## TASK TO COMPLETE:
Copy out the entries below exactly as they stand, but only from the line containing "Nosotros (243, 9)" through the line containing "Terms for consultations (12, 2395)".

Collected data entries

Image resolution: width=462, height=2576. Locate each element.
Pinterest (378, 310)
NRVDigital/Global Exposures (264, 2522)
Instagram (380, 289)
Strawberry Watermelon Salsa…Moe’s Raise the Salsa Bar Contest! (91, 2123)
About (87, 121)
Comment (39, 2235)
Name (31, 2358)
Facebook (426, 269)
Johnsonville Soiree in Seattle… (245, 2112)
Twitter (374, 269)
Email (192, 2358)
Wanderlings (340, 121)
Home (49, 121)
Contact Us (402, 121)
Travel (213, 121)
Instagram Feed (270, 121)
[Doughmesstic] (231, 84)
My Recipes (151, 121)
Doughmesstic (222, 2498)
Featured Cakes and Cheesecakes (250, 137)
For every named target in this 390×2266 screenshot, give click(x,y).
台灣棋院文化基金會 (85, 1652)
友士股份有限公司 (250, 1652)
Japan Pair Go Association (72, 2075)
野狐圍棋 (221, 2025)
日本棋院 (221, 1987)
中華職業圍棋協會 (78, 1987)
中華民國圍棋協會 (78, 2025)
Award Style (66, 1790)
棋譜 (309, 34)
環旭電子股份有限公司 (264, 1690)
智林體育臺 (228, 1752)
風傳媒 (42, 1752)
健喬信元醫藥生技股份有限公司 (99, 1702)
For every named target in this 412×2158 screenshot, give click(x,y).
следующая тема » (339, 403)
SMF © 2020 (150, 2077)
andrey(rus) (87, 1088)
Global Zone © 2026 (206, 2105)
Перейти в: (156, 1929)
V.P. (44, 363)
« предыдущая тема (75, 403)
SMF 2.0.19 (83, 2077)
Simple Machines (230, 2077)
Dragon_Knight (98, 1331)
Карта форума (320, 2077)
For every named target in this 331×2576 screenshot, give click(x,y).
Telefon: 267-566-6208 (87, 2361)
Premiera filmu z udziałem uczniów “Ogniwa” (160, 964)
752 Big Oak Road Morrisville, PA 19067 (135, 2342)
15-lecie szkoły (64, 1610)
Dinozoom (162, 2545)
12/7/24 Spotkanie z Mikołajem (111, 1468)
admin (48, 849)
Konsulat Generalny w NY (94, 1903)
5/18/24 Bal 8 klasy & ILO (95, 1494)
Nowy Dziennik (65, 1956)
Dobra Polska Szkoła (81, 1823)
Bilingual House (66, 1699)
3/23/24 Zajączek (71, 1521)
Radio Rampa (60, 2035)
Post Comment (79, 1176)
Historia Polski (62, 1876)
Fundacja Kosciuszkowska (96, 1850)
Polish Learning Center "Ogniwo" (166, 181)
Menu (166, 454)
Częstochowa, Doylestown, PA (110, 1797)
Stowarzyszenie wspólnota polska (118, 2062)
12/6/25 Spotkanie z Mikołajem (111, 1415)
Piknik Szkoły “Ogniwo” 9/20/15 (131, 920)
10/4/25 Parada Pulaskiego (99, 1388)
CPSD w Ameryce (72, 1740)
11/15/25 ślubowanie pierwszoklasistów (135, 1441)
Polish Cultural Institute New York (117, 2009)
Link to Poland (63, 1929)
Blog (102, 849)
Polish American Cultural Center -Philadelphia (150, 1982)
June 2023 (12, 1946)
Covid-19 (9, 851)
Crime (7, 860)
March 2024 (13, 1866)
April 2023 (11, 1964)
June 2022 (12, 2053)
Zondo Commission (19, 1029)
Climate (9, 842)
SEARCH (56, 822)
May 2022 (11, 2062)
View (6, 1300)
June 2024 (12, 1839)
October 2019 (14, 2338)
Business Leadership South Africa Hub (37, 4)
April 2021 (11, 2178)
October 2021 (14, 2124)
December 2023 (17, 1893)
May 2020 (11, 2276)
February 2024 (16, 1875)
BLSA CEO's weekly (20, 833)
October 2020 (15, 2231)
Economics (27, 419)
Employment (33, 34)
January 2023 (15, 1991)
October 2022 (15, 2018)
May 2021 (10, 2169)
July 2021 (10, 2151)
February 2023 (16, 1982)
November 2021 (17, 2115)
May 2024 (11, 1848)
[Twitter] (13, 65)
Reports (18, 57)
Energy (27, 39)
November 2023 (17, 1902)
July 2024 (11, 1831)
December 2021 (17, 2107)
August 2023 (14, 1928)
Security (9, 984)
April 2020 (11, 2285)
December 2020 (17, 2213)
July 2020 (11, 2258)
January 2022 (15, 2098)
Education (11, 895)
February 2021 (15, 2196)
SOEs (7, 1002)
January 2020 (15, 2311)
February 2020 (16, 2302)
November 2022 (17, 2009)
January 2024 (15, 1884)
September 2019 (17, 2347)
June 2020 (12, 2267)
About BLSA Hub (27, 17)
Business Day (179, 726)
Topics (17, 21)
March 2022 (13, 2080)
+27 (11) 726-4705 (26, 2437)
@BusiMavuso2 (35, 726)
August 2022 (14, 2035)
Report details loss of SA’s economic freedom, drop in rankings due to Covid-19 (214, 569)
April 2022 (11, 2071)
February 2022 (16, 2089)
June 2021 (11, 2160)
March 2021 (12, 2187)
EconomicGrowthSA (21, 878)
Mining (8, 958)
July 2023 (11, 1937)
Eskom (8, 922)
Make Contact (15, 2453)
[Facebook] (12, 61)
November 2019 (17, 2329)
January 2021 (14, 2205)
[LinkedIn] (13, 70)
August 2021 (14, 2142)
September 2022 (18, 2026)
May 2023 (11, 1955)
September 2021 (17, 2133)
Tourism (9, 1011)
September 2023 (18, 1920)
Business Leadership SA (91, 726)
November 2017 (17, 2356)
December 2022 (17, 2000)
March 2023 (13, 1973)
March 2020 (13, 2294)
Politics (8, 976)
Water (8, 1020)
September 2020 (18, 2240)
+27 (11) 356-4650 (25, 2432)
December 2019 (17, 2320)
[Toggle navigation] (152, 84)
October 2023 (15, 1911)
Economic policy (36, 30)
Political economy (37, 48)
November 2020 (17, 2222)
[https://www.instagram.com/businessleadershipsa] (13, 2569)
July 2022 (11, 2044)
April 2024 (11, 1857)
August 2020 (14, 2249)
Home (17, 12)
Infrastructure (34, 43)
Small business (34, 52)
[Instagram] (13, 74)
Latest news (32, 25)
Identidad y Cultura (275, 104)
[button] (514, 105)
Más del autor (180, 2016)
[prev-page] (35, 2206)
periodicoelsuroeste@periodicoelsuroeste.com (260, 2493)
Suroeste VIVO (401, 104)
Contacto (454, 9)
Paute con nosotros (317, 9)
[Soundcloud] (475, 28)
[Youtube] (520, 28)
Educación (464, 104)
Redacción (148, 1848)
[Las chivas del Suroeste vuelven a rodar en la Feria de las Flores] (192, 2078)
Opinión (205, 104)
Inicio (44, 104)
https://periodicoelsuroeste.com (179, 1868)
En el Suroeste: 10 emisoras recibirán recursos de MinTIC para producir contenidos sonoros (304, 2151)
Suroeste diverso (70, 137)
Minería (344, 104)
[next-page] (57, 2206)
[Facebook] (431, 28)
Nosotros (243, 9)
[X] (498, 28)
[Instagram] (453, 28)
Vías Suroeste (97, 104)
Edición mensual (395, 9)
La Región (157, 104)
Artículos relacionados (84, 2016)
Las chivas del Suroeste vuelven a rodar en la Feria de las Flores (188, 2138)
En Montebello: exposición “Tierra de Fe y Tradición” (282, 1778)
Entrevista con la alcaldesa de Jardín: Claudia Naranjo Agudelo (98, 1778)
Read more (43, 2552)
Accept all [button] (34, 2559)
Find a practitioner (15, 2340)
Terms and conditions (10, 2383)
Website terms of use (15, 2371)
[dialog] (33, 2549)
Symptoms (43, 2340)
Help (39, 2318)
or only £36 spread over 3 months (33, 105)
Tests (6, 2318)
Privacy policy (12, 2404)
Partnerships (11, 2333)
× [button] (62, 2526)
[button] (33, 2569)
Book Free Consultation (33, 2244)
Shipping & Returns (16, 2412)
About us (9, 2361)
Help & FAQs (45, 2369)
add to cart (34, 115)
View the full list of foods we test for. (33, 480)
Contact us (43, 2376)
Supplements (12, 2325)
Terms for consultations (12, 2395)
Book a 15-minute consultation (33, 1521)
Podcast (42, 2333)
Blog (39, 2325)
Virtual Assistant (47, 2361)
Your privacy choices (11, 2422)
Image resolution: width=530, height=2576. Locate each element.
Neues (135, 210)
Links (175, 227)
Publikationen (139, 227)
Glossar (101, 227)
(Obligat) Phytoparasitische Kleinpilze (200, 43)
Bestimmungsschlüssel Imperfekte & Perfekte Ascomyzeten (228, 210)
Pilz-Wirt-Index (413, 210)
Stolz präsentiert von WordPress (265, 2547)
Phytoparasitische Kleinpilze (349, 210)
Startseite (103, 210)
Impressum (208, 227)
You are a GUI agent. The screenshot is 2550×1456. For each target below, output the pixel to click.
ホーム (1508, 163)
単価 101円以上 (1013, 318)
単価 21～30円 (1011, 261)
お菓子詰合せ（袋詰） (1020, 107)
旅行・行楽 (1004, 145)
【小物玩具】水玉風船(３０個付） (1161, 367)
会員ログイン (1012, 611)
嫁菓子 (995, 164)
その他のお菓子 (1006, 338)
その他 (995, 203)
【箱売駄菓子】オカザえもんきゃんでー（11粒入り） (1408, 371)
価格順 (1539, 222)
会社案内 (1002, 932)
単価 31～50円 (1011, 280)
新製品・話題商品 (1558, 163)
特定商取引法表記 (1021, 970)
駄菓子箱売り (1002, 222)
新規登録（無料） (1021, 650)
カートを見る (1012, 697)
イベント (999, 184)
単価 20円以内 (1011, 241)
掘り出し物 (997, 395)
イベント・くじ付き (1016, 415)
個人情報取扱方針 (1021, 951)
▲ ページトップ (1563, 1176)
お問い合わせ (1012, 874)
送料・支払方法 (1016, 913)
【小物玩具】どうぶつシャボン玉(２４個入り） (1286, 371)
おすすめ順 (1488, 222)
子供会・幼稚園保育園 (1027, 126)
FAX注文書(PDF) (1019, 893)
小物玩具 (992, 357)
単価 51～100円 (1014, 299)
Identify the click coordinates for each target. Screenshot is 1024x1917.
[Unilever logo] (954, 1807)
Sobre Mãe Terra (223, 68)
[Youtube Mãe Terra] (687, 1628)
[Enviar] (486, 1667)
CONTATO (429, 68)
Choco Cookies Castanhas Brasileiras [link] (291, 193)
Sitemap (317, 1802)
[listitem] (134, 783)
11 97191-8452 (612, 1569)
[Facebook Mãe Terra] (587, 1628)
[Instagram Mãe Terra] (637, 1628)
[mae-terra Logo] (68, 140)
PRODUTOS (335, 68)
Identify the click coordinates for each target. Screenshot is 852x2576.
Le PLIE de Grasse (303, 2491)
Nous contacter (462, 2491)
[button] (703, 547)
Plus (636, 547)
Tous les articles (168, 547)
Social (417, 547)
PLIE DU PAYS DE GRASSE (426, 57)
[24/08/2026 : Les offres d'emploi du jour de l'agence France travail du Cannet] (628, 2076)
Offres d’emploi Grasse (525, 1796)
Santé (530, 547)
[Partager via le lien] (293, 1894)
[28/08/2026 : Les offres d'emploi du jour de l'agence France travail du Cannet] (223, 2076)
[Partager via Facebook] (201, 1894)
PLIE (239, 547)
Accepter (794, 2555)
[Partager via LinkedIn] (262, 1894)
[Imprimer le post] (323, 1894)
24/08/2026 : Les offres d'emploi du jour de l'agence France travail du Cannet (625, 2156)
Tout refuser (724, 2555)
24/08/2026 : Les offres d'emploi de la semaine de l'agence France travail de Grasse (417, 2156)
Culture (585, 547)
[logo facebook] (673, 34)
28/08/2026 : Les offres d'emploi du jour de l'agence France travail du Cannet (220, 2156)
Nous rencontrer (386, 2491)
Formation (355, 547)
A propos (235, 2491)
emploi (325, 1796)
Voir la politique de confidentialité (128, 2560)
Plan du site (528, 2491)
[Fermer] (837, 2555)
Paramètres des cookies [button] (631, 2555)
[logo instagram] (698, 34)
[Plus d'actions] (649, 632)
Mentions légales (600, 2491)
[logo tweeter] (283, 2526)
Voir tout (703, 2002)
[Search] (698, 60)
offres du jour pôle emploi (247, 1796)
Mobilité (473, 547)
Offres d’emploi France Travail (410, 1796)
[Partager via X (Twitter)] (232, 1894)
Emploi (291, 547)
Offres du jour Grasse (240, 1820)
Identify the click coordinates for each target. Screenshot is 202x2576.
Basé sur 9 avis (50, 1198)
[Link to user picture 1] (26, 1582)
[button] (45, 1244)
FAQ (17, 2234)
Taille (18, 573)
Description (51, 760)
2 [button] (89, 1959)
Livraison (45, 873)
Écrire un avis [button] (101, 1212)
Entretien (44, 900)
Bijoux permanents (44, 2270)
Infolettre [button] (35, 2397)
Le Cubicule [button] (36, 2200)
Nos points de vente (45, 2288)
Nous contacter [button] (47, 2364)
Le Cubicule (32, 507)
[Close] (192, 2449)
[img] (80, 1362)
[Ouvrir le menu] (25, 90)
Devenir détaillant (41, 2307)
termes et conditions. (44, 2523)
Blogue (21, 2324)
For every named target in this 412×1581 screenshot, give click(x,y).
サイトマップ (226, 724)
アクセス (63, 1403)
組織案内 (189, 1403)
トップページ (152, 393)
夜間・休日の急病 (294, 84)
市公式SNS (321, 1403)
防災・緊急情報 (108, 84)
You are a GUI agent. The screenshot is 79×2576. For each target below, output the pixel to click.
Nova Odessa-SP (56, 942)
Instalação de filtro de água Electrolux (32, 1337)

## RESPONSE AREA:
Nosotros (243, 9)
[X] (498, 28)
[Instagram] (453, 28)
Vías Suroeste (97, 104)
Edición mensual (395, 9)
La Región (157, 104)
Artículos relacionados (84, 2016)
Las chivas del Suroeste vuelven a rodar en la Feria de las Flores (188, 2138)
En Montebello: exposición “Tierra de Fe y Tradición” (282, 1778)
Entrevista con la alcaldesa de Jardín: Claudia Naranjo Agudelo (98, 1778)
Read more (43, 2552)
Accept all [button] (34, 2559)
Find a practitioner (15, 2340)
Terms and conditions (10, 2383)
Website terms of use (15, 2371)
[dialog] (33, 2549)
Symptoms (43, 2340)
Help (39, 2318)
or only £36 spread over 3 months (33, 105)
Tests (6, 2318)
Privacy policy (12, 2404)
Partnerships (11, 2333)
× [button] (62, 2526)
[button] (33, 2569)
Book Free Consultation (33, 2244)
Shipping & Returns (16, 2412)
About us (9, 2361)
Help & FAQs (45, 2369)
add to cart (34, 115)
View the full list of foods we test for. (33, 480)
Contact us (43, 2376)
Supplements (12, 2325)
Terms for consultations (12, 2395)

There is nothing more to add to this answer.